Test piece: Thickness lO■, outer diameter 44mm Emery wheel: GC type, particle size 80, hard & H added carbon random powder: particle size 8o#, addition amount approx. 9g/min Relative slip ratio between emery wheel surface and test piece: 24 %
, 60% Test piece rotation speed: 535 rpm Test blue mold: 4 kg (2) tan δ Visco [1lastic Spectromet
er (manufactured by Harumoto Seisakusho) under the following conditions.

Test piece: Thickness: 2 mm, length: 30 mm, width: 5 mm Temperature: room temperature Frequency: 50 Hz Dynamic strain rate: ±1% (3) All other tests were conducted in accordance with JIS K6301r General Rubber Physical Test Method.

From the results in Table 2, it can be seen that the examples of the present invention maintain wear resistance per constant loss coefficient (tan δ) while maintaining the loss coefficient (tan δ), which is an index of heat generation, at the same level as the conventional comparative example of the same grade.
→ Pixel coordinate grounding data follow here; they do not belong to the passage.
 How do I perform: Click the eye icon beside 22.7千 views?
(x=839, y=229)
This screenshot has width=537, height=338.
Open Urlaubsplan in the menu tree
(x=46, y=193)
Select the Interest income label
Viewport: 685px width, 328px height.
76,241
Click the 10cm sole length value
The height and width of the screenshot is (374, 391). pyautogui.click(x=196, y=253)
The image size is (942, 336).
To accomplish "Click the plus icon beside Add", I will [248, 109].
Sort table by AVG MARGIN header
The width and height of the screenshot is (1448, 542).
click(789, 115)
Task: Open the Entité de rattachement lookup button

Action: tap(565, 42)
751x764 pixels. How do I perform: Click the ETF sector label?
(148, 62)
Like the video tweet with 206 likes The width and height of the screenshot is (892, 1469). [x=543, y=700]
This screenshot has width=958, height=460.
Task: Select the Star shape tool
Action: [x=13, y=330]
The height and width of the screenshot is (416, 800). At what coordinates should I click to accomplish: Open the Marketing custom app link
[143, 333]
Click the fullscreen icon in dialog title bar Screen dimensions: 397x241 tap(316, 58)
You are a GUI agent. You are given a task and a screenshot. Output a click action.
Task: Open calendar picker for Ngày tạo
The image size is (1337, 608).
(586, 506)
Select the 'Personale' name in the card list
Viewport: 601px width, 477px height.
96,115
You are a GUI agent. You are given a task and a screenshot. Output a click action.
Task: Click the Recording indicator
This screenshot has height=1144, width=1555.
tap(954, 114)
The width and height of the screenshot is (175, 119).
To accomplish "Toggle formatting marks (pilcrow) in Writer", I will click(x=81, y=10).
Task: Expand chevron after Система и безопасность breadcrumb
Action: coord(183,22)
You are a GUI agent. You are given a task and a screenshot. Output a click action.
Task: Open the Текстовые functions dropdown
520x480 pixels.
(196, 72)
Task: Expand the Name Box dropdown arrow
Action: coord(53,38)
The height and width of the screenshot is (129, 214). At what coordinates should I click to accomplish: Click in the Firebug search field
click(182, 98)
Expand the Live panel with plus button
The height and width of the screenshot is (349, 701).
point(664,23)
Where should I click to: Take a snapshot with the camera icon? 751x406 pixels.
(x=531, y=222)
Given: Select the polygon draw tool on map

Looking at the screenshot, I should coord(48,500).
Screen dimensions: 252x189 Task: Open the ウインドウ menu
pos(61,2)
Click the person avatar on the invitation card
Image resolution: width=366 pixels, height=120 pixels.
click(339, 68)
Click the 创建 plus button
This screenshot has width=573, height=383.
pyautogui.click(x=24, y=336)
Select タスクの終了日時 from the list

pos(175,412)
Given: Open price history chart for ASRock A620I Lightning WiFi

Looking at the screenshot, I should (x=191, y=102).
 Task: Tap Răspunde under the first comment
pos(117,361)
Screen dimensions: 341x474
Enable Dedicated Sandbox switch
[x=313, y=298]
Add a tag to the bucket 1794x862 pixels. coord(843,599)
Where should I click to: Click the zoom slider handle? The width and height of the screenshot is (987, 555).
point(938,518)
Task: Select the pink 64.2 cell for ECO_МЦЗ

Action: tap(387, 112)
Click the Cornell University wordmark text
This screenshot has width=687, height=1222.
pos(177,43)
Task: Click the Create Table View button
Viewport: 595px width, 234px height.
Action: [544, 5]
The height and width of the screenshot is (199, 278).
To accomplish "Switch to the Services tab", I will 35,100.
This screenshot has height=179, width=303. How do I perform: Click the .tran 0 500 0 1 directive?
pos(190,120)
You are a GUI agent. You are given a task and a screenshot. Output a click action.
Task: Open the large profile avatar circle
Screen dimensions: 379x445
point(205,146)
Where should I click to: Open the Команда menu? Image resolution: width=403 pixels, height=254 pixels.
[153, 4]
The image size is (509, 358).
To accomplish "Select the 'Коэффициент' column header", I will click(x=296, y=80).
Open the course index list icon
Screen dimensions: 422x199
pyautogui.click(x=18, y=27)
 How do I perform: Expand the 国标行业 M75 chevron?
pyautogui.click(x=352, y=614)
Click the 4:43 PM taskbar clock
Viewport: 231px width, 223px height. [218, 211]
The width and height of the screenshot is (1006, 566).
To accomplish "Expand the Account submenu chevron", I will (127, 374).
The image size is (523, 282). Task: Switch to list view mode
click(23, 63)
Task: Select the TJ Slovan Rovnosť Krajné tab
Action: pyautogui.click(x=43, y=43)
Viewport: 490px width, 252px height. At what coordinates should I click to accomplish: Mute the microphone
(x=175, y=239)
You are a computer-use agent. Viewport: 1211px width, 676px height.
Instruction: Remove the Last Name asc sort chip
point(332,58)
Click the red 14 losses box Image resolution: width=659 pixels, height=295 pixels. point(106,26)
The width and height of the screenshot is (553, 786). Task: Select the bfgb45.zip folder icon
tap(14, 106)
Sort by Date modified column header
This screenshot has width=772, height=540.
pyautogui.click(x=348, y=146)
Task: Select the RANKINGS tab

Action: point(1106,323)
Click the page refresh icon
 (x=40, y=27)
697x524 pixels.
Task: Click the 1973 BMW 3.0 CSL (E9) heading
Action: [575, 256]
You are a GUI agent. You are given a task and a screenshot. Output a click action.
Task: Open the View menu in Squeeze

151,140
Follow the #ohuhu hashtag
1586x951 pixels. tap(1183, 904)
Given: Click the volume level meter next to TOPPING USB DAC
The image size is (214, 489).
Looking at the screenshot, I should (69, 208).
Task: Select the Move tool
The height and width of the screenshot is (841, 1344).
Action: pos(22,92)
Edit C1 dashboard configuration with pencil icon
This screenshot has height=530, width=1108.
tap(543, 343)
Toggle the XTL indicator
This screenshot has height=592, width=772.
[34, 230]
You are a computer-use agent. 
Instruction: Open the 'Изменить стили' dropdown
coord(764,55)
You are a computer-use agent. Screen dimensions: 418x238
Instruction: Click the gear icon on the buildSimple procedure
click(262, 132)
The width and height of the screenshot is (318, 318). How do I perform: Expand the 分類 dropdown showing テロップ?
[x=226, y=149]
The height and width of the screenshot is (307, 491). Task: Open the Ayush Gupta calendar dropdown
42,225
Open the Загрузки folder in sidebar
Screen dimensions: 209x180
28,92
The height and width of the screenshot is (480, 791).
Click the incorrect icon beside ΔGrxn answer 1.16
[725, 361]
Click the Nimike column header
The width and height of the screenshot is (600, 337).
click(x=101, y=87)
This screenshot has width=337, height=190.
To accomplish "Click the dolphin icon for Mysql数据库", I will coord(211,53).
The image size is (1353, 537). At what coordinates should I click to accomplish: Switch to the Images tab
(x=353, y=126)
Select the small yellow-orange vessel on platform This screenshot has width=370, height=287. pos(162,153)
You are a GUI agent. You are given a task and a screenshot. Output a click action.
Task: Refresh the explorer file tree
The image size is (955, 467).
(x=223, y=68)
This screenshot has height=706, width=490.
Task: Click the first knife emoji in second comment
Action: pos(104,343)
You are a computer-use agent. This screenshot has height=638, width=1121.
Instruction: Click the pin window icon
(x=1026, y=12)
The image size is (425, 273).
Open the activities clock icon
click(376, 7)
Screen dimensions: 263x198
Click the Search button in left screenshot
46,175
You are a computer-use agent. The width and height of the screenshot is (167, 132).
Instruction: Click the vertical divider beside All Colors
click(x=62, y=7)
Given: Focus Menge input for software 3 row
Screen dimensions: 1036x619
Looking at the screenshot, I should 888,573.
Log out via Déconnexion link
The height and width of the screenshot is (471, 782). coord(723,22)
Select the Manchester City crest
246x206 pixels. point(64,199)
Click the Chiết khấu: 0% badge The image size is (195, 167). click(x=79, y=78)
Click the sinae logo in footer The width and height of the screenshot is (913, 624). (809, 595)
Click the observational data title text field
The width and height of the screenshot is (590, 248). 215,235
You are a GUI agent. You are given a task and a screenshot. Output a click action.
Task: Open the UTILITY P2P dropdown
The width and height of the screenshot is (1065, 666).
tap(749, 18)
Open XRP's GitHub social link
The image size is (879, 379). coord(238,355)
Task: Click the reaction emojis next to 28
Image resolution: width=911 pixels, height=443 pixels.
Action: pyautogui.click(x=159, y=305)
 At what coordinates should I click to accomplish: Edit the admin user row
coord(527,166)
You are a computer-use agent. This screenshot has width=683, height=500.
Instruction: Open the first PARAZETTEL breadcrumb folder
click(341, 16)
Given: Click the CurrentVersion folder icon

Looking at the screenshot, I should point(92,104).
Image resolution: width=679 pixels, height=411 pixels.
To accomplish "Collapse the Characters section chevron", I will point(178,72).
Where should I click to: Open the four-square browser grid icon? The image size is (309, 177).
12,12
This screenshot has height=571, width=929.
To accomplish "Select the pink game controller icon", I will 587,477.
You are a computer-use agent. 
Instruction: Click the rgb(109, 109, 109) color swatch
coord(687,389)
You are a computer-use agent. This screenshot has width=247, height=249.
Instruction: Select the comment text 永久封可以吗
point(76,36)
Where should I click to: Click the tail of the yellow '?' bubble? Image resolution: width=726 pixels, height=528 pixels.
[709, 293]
It turns out that there is a significant improvement.

〔Effect of the invention〕

As described above, the carbon black according to the present invention has a highly anisotropic aggregate structure with highly developed stratch, and has high wear resistance and relatively low heat generation compared to compounded rubber. It is possible to impart both gender and gender at the same time. Therefore, it is useful to be blended into tread rubber for large tires such as trucks and buses used in harsh driving environments and to fully satisfy the required performance.

Patent applicant: Tokai Carbon Co., Ltd.

Claims (1)

[Claims] 1. Nitrogen adsorption specific surface area (N_2SA) is 60 to 160 m
^2/g, DBP oil absorption 90-150ml/100g
belongs to the Bird system region, and the aggregate pore volume Vp (ml
/g) is [0.00976 x DBP oil absorption - 0.035
8] Carbon black for tire tread rubber having selective properties greater than or equal to the value calculated by the formula.